Wednesday, October 3, 2012

Dr. Rebecca Raphael "Dis-abling Pedagogy: Toward Accessible Teaching"

ADA Act, etc. must define "disability," but how do we define "ability"? How able must one be?

Ideological norm is what a society says is a norm.

Normate?

We are all born disabled.
If you live long enough, you will acquire disabilities.
So we are just talking a portion of our life.

Bodies exist in environments, natural and social.

Connections to racism and (hetero)sexism. Concept of able-bodied is the prevailing trope.

Critique this idea of the real, as in a woman is not really different to a man, but what if she were? Would she not st

Accessible parking not handicapped parking. Why must they be close? Because if not, you couldn't participate at all.

Impairment v. Disability
We don't have sonar, but we don't consider ourselves as disabled.

Impairment: a difference in the organism and is relative (to x).

Disability: body plus environment (natural and social)

Medical model: disability is disease with its locus is in the individual, so it's the individual's problem.

All models have assumptions about where it comes from. Steers you to and away from certain paths.

Terms?
Differently abled is too PC
Handicapped? Retro
Special?
Lame, retarded, etc.
Words will eventually become stigmatized if the group is stigmatized.

"Disabled" works. "Deaf" works. Really, just ask the individual how he or she self-identifies. But on a syllabus, disability accommodations.

Transgressive reappropriation: taking a pejorative and reclaiming it. Like "crip."

Visible and invisible lead to issues of coming out and passing (a la lgbt community)

Super-crip narrative is heroic overcoming of ... What? Your fault if you are not incredibly abled in some way. For the able-bodied who don't want to change social structures.

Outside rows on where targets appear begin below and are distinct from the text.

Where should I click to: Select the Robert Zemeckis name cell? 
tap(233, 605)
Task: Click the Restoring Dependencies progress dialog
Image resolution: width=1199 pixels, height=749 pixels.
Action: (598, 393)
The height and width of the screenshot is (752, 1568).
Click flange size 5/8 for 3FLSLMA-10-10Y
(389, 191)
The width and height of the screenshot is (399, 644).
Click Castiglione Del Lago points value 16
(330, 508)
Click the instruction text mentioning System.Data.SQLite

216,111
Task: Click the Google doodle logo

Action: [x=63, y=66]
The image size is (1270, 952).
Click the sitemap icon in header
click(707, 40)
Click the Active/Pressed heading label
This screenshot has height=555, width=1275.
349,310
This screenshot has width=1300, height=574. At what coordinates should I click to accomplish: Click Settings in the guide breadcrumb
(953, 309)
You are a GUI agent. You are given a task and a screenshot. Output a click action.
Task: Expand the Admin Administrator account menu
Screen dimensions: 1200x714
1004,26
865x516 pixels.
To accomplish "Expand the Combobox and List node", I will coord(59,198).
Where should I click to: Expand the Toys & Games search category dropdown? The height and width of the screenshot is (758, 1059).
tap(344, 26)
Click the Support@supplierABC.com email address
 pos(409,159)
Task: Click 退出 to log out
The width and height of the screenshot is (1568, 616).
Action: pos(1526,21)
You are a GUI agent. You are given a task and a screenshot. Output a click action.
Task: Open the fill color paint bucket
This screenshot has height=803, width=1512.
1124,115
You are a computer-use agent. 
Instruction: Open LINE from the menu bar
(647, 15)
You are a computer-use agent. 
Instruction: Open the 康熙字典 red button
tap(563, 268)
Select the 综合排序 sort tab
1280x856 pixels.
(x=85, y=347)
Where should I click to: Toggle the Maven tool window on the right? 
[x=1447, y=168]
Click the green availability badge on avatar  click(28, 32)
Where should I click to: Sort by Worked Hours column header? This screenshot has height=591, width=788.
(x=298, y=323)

Compliance is a minimum. Consider your language and your students' language. Work with ODS. The students' right to self-disclose.

1 comment:

  1. Dr. Raphael brings up the very good point of the "overcoming" disability is meant for able-bodied people. What does it say to the disabled whenever they are not able to compete in an ableist world? Are they just not trying hard enough?

    I also enjoyed her discourse on "invisable disabilities"--namely, how difficult it must be to "pass" as able. When does one "come out" and how do they accept that identity?